Table 2. Simulation results in different parameter settings.

Parameter		Minimum Epochs of Achieving Convergence (k)	Average Sum-Rate (bit/s/Hz)
learning rate lr	lr = 0.005	2.7	53
	lr = 0.010	3.2	80
	lr = 0.150	2.0	93
	lr = 0.20	2.7	88
decay factor $\gamma$	$\gamma =0.99$	3.0	80
	$\gamma =0.95$	2.5	90
	$\gamma =0.90$	3.2	82
exploration rate $ϵ$	$ϵ=0.10$	2.0	93
	$ϵ=0.15$	2.8	88

Figure 5. Convergence variation during the training process.

The DQN system has surpassed the DNN, conventional TDMA, and SC-NOMA schemes, as can be seen in Figure 6. Furthermore, it is simple to show that TDMA performance is superior than SC-NOMA performance. It turns out that expanding the number of customers on the same subcarrier without paying for it is not feasible. The learning rate in simulation is set as 0.20. The DQN NOMA algorithm surpasses the DNN NOMA scheme, proving that a substantially higher data rate than the Nyquist Shannon rate can achieve.
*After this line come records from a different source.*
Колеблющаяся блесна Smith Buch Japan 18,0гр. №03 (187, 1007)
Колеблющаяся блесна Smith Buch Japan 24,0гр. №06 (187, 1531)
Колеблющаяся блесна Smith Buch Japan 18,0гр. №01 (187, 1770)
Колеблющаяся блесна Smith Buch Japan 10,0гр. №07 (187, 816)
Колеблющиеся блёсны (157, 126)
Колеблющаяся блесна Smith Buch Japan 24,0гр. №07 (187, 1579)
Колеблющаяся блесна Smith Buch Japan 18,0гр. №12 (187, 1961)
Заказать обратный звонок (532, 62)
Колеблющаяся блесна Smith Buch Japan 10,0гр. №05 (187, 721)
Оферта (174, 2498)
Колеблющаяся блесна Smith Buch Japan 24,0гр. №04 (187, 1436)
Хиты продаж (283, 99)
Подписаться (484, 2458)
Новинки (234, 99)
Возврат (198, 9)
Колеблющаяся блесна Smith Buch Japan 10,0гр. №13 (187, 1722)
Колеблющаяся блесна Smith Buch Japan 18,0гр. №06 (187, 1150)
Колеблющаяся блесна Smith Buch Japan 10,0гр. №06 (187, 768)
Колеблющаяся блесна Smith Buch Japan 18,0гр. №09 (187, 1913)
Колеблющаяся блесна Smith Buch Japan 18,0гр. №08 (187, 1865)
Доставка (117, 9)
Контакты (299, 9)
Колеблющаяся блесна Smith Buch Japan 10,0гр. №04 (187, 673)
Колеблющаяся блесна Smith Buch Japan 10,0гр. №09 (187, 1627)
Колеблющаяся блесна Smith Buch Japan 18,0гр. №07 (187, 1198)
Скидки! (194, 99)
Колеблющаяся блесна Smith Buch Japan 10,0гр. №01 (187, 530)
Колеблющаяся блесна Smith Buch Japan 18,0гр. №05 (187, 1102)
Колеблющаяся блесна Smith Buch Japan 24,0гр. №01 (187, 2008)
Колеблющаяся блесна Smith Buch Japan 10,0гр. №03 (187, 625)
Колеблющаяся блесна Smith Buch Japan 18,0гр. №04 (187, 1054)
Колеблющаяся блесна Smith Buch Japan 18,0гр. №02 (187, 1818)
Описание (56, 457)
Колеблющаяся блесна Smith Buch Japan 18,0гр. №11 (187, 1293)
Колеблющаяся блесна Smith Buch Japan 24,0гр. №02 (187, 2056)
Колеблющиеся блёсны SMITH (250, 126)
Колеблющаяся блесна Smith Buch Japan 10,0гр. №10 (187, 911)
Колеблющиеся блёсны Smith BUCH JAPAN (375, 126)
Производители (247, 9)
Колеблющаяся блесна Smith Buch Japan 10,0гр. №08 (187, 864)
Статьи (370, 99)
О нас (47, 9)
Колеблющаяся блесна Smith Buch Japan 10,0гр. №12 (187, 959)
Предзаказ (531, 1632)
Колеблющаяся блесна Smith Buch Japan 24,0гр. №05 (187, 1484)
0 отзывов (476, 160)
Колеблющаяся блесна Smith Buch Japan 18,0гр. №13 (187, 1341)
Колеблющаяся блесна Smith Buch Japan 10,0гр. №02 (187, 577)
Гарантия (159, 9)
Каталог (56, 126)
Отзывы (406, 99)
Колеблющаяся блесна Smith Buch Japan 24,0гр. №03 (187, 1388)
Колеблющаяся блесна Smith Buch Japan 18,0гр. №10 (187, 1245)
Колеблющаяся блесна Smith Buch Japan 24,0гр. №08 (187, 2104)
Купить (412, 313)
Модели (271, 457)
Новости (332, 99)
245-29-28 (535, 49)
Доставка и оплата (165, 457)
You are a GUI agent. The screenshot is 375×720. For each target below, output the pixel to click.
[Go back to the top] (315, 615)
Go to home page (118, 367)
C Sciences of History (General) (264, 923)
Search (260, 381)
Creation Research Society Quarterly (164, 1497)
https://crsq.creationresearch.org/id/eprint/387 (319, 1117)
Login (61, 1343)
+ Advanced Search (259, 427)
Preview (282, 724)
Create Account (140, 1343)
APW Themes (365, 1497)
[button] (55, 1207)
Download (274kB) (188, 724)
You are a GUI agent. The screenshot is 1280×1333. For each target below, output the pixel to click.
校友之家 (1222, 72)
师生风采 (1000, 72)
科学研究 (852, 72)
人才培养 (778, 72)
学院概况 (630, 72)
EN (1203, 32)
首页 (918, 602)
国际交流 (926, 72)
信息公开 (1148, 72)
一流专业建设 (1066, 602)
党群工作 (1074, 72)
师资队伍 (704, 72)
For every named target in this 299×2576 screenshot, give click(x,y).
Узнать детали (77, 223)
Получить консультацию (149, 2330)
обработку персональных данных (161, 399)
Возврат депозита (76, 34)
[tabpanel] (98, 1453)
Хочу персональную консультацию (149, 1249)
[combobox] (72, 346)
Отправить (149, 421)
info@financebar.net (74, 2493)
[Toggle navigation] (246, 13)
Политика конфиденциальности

The DQN NOMA algorithm employs the DL approach to calculate the Q value. It is clear that the DQN NOMA method can use DL symbol training to extract information. Furthermore, the storage and retrieval of Q values are made more difficult by the abundance of data symbols. As a result, in terms of overall conversion efficiency and SE, better than the DNN NOMA method is the DQN NOMA algorithm. Furthermore, the DQN-NOMA approach outperforms TDMA and random user pairing. This is true since the evaluated NOMA system’s ideal transmission pairing employs 8 UEs. Because only one UE is relayed on a subchannel, the methodology requires more spectrum than the TDMA strategy. By using capabilities in both the frequency and output domains, the NOMA strategy may greatly increase data transmission rates.

Figure 6. Performance comparison between different schemes (per 1 Tx Antenna/4 Rx Antenna).

6. Conclusions

This paper has developed a 6G downlink MIMO-NOMA system that supports simultaneous wireless information and power transfer. In order to improve overall performance, we apply DRL to optimize user pairing and radio resource allocation. The performance of our designed MIMO-NOMA system is validated by simulation results. With the appropriate fitting of the neural network, the DRL method can determine the ideal pairing and power distribution for each user with satisfying convergence speed.